Damit ein Spiel zur Heilung eingesetzt werden kann, müsse es aber personalisiert sein, so Wernbacher. Um die Darstellung eines Geisteszustands exakt in ein Spiel zu übertragen, soll für „The Insight Project“eine künstliche Intelligenz Daten eines smarten Armbands auswerten. Neu ist dieser Ansatz laut
Wernbacher nicht: „Es ist bereits möglich, ein Spiel mit Gehirnwellen zu steuern. So können sich Umgebung oder Schwierigkeitsgrad ändern, je nachdem, wie sich der Spieler fühlt.“
Neben „Hellblade“nehmen sich auch andere Spiele dieser Thematik an, wie etwa „Fractured Minds“. Das Programmieren gab der 17-jährigen Entwicklerin Emily Mitchell ein Ziel, um ihre eigenen Probleme zu bewältigen. Spieler lösen Rätsel und erleben so, wie Alltägliches, etwa das Finden eines Schlüssels, zur Herausforderung werden kann. „Fractured Minds“wurde zum Aushängeschild der Wohltätigkeitsorganisation Safe in Our World. Ihr Ziel ist es, mit Videospielen das Bewusstsein dafür zu schärfen, dass sich Stress, Schlafstörungen oder Einsamkeit auf die geistige Gesundheit auswirken können. Sie geben erste Hilfestellungen und verweisen an lokale Institutionen. Für Österreich ist das etwa Rat auf Draht für Kinder und Jugendliche (✆ 147) und die Telefonseelsorge (✆ 142).
Therapie
„Spiele sind aber kein Wundermittel. Etwas zu spielen bedeutet nicht, dass sich Inhalte automatisch auf die Realität übertragen lassen“, sagt Natalie Denk, die das Zentrum für angewandte Spieleforschung an der Donau-Universität Krems leitet. Betroffene würden also nicht durch das bloße Spielen von „Hellblade“geheilt, und andere seien dadurch nicht vor möglichen, zukünftigen Problemen geschützt.
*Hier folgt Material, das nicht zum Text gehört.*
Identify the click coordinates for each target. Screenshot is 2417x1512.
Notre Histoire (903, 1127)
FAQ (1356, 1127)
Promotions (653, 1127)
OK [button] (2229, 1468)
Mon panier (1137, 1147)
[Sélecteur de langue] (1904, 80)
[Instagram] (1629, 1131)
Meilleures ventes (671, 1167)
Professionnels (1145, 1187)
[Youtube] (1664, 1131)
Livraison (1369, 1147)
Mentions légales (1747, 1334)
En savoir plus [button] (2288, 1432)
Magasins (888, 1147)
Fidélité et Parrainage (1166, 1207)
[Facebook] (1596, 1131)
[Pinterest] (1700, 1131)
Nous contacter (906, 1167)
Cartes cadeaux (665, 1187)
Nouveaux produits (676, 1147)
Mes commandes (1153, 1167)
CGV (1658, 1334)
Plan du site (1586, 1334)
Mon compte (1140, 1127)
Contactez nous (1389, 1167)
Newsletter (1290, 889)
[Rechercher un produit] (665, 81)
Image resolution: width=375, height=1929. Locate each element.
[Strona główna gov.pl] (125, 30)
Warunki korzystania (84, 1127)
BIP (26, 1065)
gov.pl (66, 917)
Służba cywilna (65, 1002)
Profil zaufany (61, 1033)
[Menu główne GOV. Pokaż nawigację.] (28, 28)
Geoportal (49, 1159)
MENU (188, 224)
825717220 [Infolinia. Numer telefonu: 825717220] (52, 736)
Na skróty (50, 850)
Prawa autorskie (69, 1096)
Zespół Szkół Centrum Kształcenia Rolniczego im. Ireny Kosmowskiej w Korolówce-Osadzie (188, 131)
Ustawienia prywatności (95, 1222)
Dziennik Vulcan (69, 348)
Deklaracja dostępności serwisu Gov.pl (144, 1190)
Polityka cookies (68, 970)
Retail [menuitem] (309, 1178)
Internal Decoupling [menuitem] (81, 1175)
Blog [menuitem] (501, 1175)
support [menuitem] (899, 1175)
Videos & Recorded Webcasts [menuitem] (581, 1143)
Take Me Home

Wernbacher empfiehlt zum Einstieg niederschwellige Spiele, da intensive Erfahrungen wie „Hellblade“negative Reaktionen bei Betroffenen auslösen könnten. Sanfter ist „Sea of Solitude“(Jo-Mei Games), das die Auswirkungen von Einsamkeit auf die Psyche behandelt. In der Rolle von Kay reist man durch eine Welt, in der sich einsame Menschen in Monster verwandeln. Diese werden geheilt, indem man ihre oft tragischen Geschichten erlebt. Die Chefentwicklerin Cornelia Geppert macht so auch ihre eigenen Erfahrungen begreifbar.
„Videospiele ermöglichen es, nicht nur zu betrachten und zu konsumieren, sondern eigene Erfahrungen zu machen. Das ist so in keinem anderen Medium möglich“, sagt Denk. Um den Heilungsprozess zu unterstützen sei immer eine Kombination aus Therapie und Spiel erforderlich, da Patienten über die Erfahrungen sprechen sollten.